Synopsis
L'histoire commence sur des images du bombardement
du palais présidentiel la Moneda à
Santiago du Chili. À l’intérieur
du palais, le président Salvador Allende
défend son mandat et la démocratie.
Dans les rues le bilan sera de 30.000 morts.
Nous sommes le 11 septembre 1973
Les images sont interrompues par l’apparition
d'autres images également terribles.
Deux avions s’écrasent sur les
tours jumelées de New York. Les tours
sont détruites. 2.000 personnes périssent.

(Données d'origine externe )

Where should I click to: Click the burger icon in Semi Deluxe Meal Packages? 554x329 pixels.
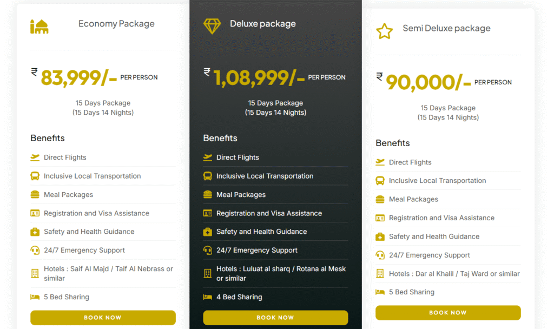pyautogui.click(x=380, y=199)
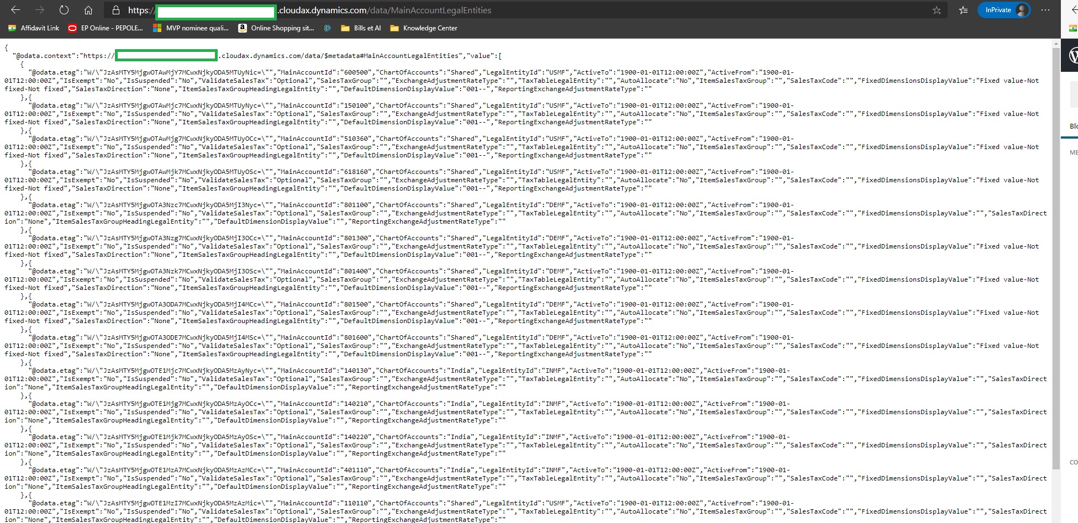View site info via the lock icon
Screen dimensions: 1078x523
coord(115,10)
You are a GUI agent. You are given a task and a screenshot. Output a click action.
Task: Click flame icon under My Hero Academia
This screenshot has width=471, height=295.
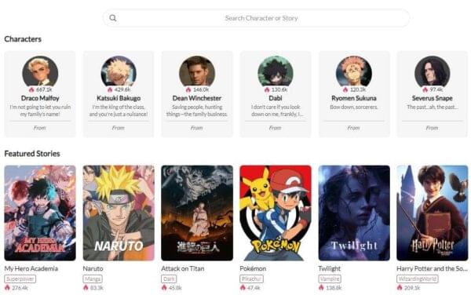8,287
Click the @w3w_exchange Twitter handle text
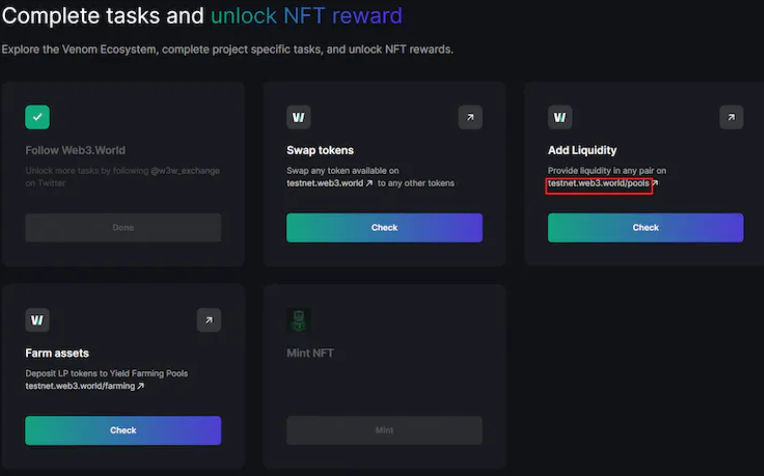764x476 pixels. 185,171
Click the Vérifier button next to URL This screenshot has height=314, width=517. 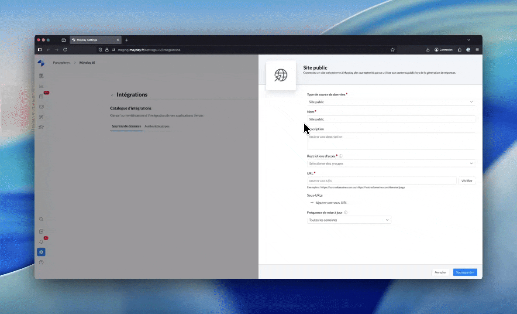pos(467,181)
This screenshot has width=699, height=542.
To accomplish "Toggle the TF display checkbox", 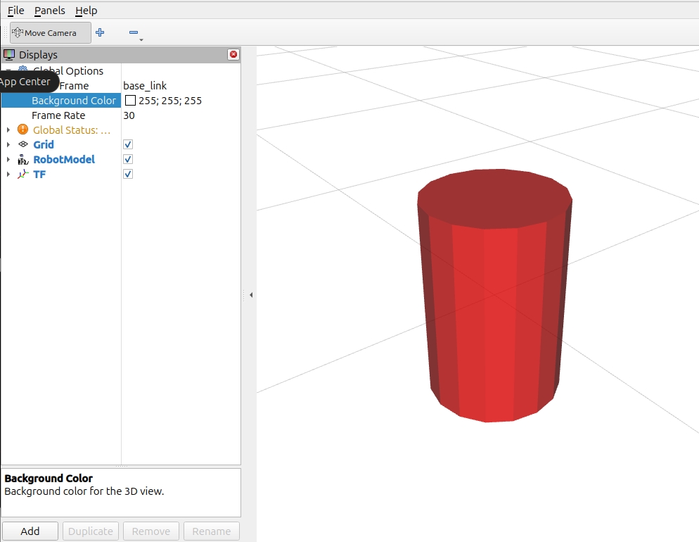I will coord(128,174).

Nous sommes le 11 septembre 2001 à New
York
Quelles sont les coïncidences, entre ces
deux événements ? Pourquoi y-a-t-il
eu destruction de la démocratie au Chili
? Pourquoi y-at-il eu attaque terroriste aux
Etats-Unis?
Effectuant un parcours, jalonné par
les événements les plus importants,
et au sein des souterrains clandestins de la
politique, le film établit les liens
existant entre ces deux faits historiques. À
l’issue de ce périple, des constatations
s’imposent, des questions se font jour.
Que faire face à la politique secrète
du gouvernement de Washington qui, année
après année, mène des actions
aux conséquences catastrophiques. Les
déclarations officielles des gouvernants
américains ne correspondent que rarement
avec les faits, qu’il s‘agisse de
politique intérieure ou étrangère.
La même remarque s’applique aux
relations qu’établit l’administration
américaine avec ses citoyens, avec ses
alliés, ou avec le reste des nations
du monde.
Cette politique du double langage – qu’on
l’accepte ou non – s’appuie,
pour les Américains, sur la nécessité
impérieuse que toute la planète
contribue aux nécessités de consommation
des Etats-Unis. Ce pays, depuis la seconde guerre
mondiale, s’est transformé de pays
producteur assurant sa consommation intérieure,
en consommateur potentiel qui a besoin de façon
permanente de la coopération de toutes
les nations du monde. La guerre froide, en tant
qu’outil d’idéologie politique,
qui leur avait permis de conclure des alliances
confortables et d’exercer une forte influence
pro-américaine dans l'Occident, n'existe
plus.
Le film approfondit également les différences
de point de vue entre Washington et le peuple
américain - plus préoccupé
de ses probèmes quotidiens que des aventures
impériales. L’existence du communisme,
ennemi déclaré, a permis aux U.S.A.
de mettre en place et de soutenir les dictatures
les plus barbares du Tiers Monde. Après
l’effondrement du communisme ce fut le
retour des démocraties. L’ennemi
héréditaire ayant disparu, l’équilibre
des forces en présence s’est trouvé
rompu, laissant la voie libre à l’économie
capitaliste et à sa politique de globalisation.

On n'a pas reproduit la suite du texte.